Why We’re Afraid of Speaking Up
Asking our boss for what we need can be difficult. None of us want to be thought of as entitled, whiny, or a troublemaker. For introverts, calling attention to ourselves can also make us anxious or uncomfortable. We might feel like we’re setting ourselves up for a conflict or potentially damaging our relationship with our boss.
Having an honest conversation about our genuine needs doesn’t have to be a “me vs. you” situation, though. With some preparation and practice, we can advocate for ourselves at work. We can be confident that the conversation will be positive and productive. We can trust that our relationship with our boss will not only survive, but maybe even grow stronger.
How to Advocate for Yourself
- Believe you’re worth it. Before you have that honest conversation about your needs, know that you deserve to be your own advocate. Believe that you have what it takes to really succeed if you’re given the appropriate tools and support. That belief will help you find the courage to speak up. Another confidence booster: write down what you want to say and practice saying it out loud. Those dress rehearsals will encourage you when you find yourself actually talking with your boss.
- Offer facts – and solutions. Remember that your boss isn’t a mind reader. She may not have any idea what you’re struggling with. Be specific and clear about the facts of the situation. Then, prove your superstar status by demonstrating your problem-solving skills. Talk with your boss about your proposed solutions, rather than expecting her to come up with them on her own. Being proactive will reinforce just how valuable you are.

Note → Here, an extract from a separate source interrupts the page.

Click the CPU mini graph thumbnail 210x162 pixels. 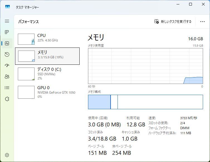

- Share what’s in it for them. When you make her look good and her job easier, your boss will likely find your reasoning very compelling. Also consider how what you’re asking for will benefit the entire team, and even the company as a whole. When you’re thinking about the facts of the situation, take the big picture into consideration. Then, speak to the reasons why what you’re asking for will contribute not just to your own success, but also to the success of the larger group.
Jim tried this approach and was pleasantly surprised when his boss Ed agreed that he should have more support. Rather than looking down on him for struggling with the workload, Ed empowered him to say “No” to some of the requests he’d been bombarded with. Ed also encouraged Jim to talk with him any time about any issue that cropped up. Knowing he had Ed’s support and that his door was always open helped Jim build a more trusting and open relationship with his boss. And that’s something we all deserve to have at work.